Voters in Montana will decide in November whether to enshrine a right to abortion in the state Constitution, joining eight other states with similar citizen-sponsored questions on their ballots.
Montana’s secretary of state sent an email late Tuesday to the coalition of abortion rights groups sponsoring the measure, certifying that they had collected enough valid signatures to place it on the ballot. The coalition had submitted more than 117,000 signatures, nearly double the 60,039 required and the most submitted for a ballot measure in Montana history.
And in Arizona — which, like Montana, was facing a Thursday deadline to certify its ballots — the state’s Supreme Court rejected an appeal late Tuesday from anti-abortion groups trying to strike a similar measure that the secretary of state there had approved last week. The justices, all appointed by Republicans, said that their decision did not signal support for the measure, only that they did not agree with the technical objection raised by the anti-abortion groups about the language used on ballot petitions.
National Democrats and abortion rights groups are pouring money into ballot measures in both states in the hopes that they can drive turnout to help the Democrats running for the Senate, where the party holds a razor-thin majority. In Montana, Senator Jon Tester is perhaps the party’s most endangered incumbent.

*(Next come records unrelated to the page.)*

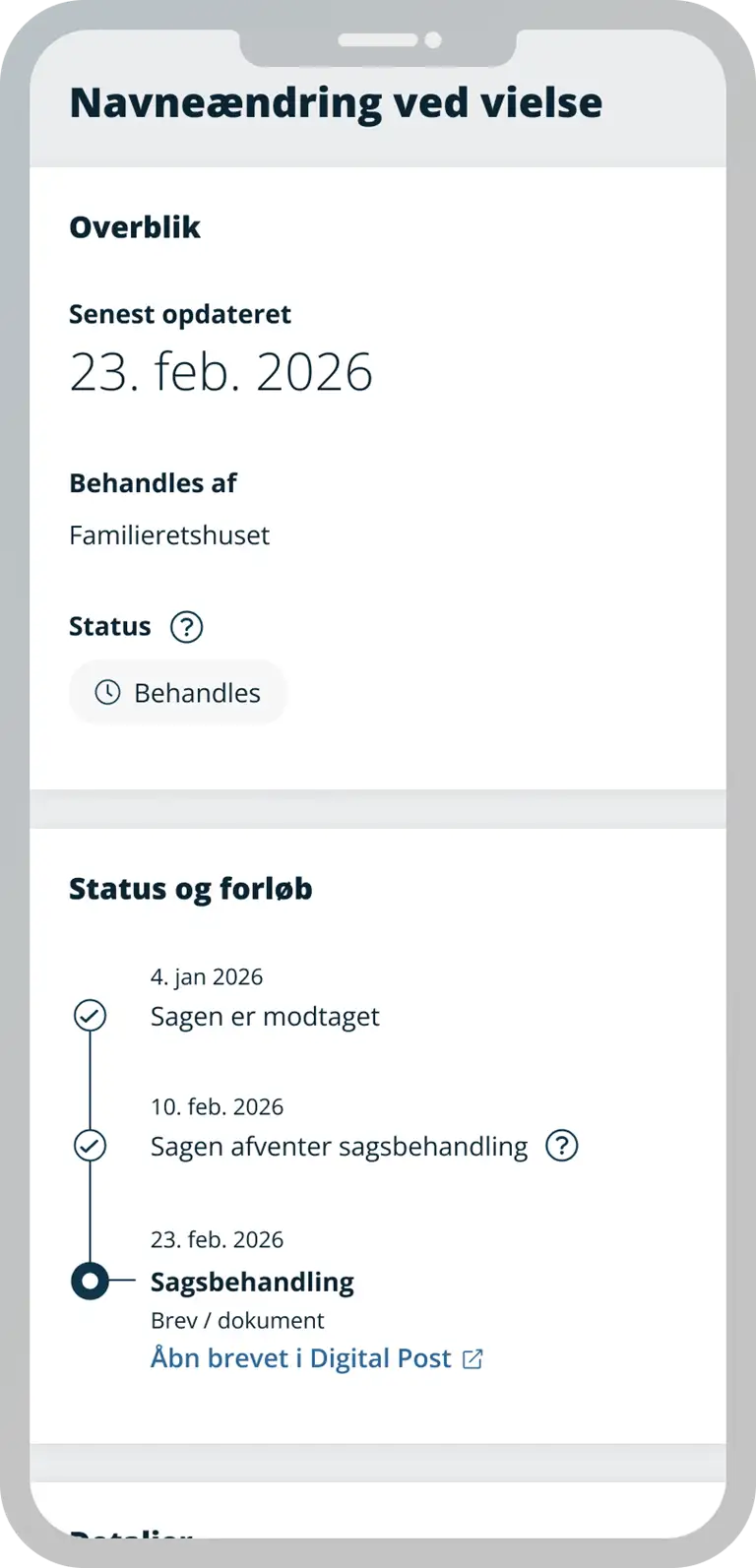
Task: Click the help icon next to Status
Action: (x=186, y=627)
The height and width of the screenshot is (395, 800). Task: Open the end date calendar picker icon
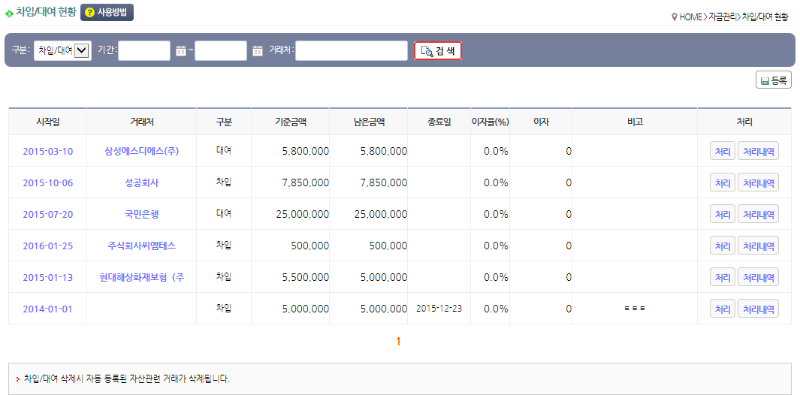pyautogui.click(x=258, y=51)
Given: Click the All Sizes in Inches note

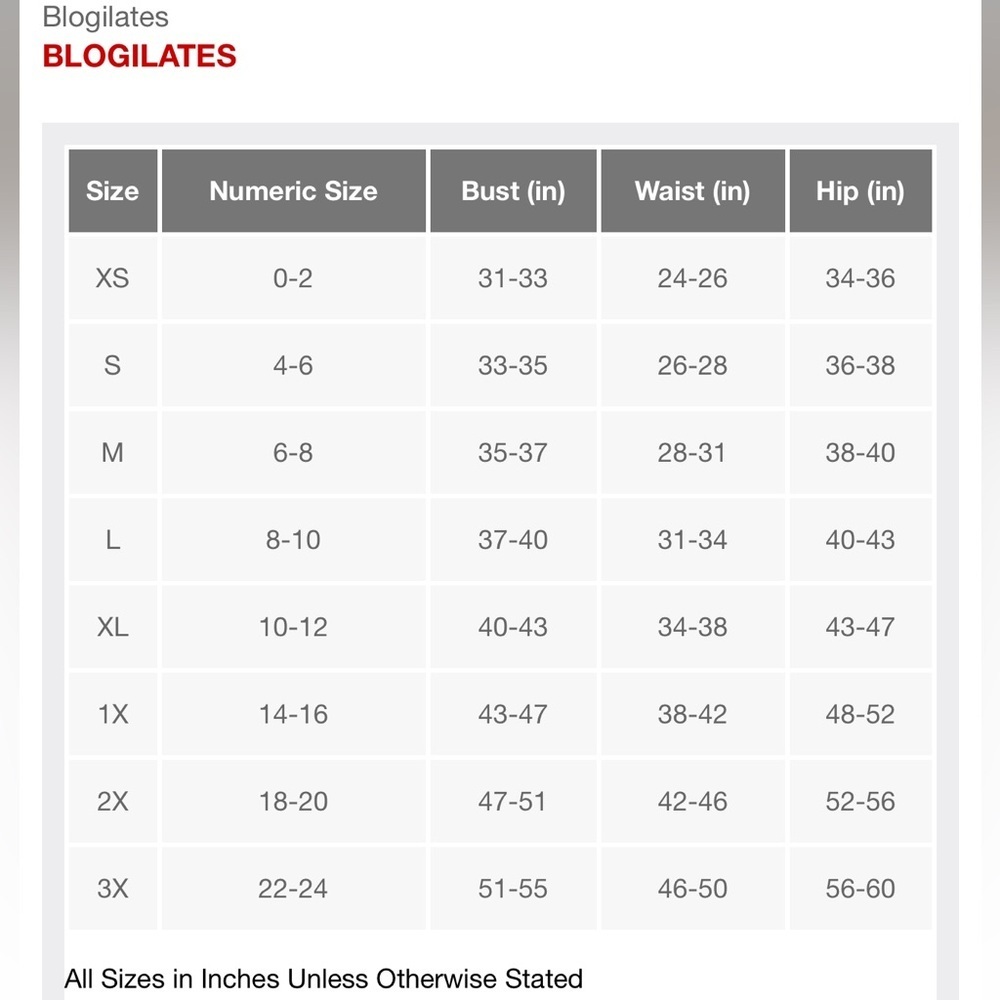Looking at the screenshot, I should [x=324, y=979].
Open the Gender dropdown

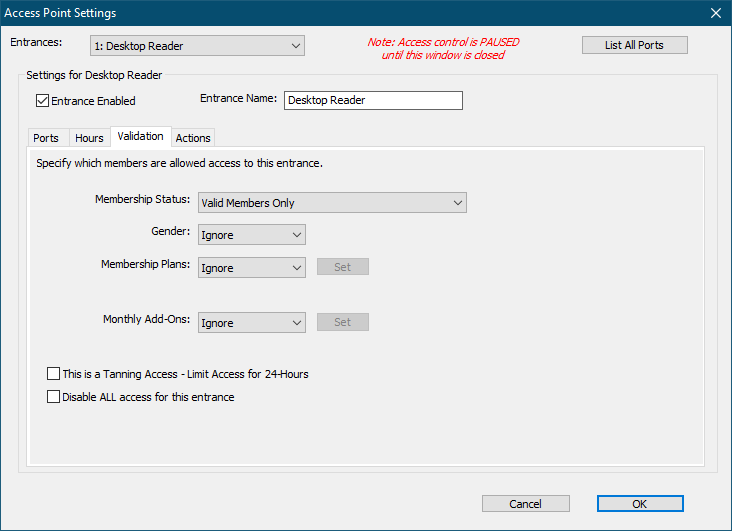tap(252, 235)
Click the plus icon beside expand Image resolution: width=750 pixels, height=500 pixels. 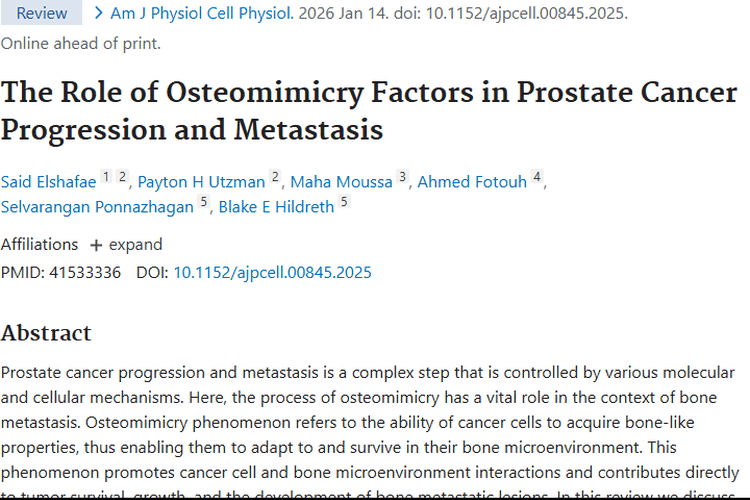(x=96, y=245)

Abortion remains legal in Montana until viability — the point when a fetus can survive outside the uterus, generally around 24 weeks of pregnancy — because of a 1999 state Supreme Court decision that said the right to privacy in the state Constitution included a right to “procreative autonomy.”
Advocates say the measure is necessary to prevent future members of the court, who are elected, from reversing that decision. And the state’s Republican governor, Greg Gianforte, and the Republican-controlled Legislature have repeatedly tried to ban or restrict abortion.

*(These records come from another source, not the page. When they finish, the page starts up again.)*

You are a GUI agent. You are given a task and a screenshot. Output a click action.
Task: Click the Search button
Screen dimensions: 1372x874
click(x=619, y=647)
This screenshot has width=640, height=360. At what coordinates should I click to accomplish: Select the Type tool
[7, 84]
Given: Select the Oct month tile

In each state, the measure would amend the state Constitution to prohibit the state from banning abortion before viability and would allow limited restrictions after that.

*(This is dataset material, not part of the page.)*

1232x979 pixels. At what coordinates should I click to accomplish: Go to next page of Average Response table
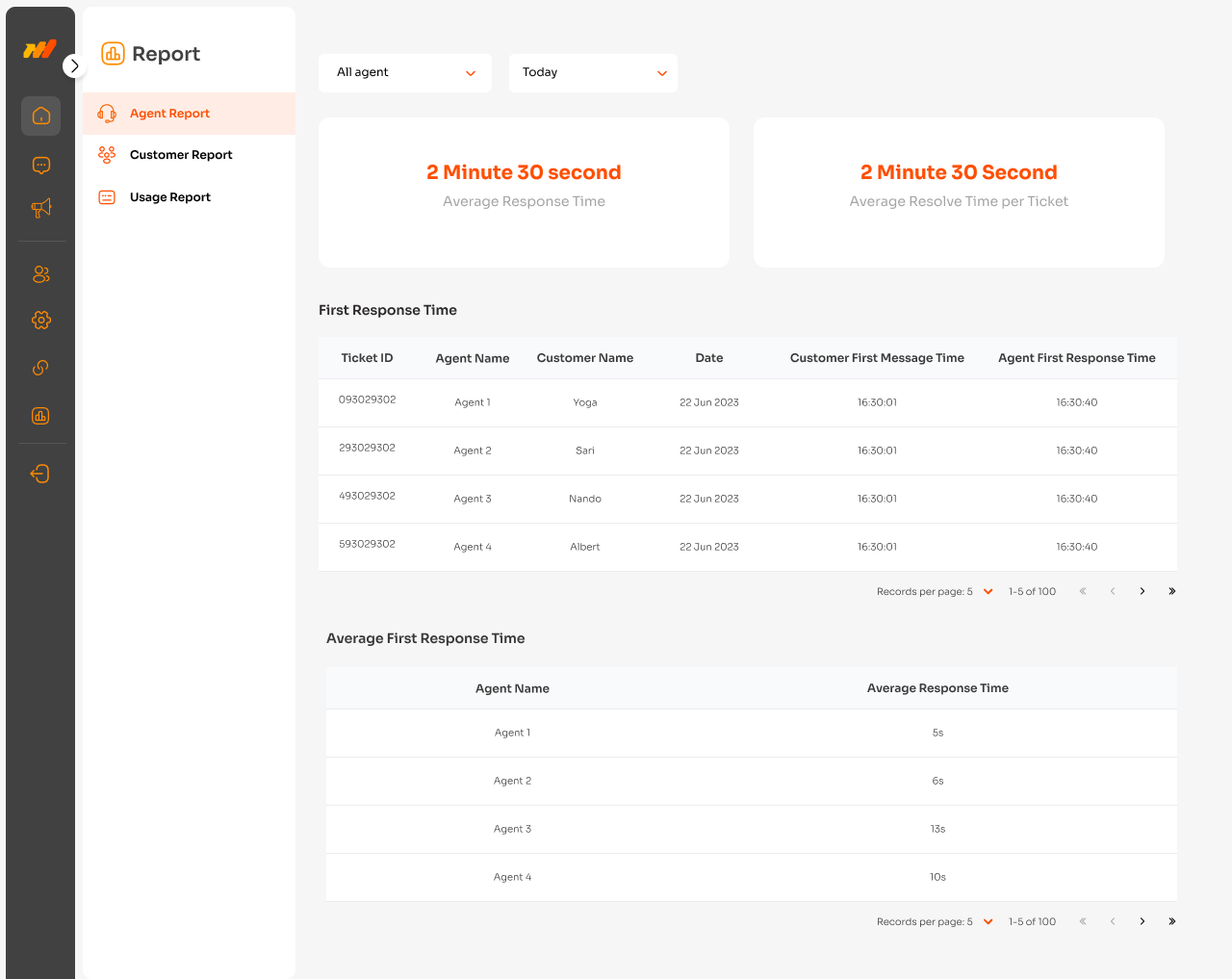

Even Republicans in Montana say they expect the measure to pass, with polls showing that a majority of residents believe abortion should be legal in all or most cases. The governor, the attorney general and the secretary of state have tried repeatedly to block the amendment from appearing on the ballot.
Most recently, the secretary of state changed election software to strike “inactive voters” — those who are registered but who had not voted in the most recent federal election — instructing county election clerks not to count them. The Supreme Court ordered her to count those signatures, saying she had improperly tried to change electoral law when she disqualified them.
“We know extreme anti-abortion politicians in Montana will continue to deceive voters in an attempt to take away our rights,” said Akilah Deernose, executive director of the American Civil Liberties Union of Montana, which is part of the coalition, Montanans Securing Reproductive Rights. “We will continue to fight for the rights of Montanans to participate in their democracy and make their voices heard.”
Voters have sided with abortion rights groups in all seven states where ballot measures on abortion have appeared in the two years since the United States Supreme Court overturned Roe v. Wade, which had found a right to abortion in the U.S. Constitution.
Montana is one of those states. In 2022, voters rejected a ballot measure that would have required doctors to provide medical care after premature births and abortions where the fetus was “born alive.” Opponents of the measure argued that the law already requires doctors to provide lifesaving care and that the measure was intended to stoke fears about abortions late in pregnancy.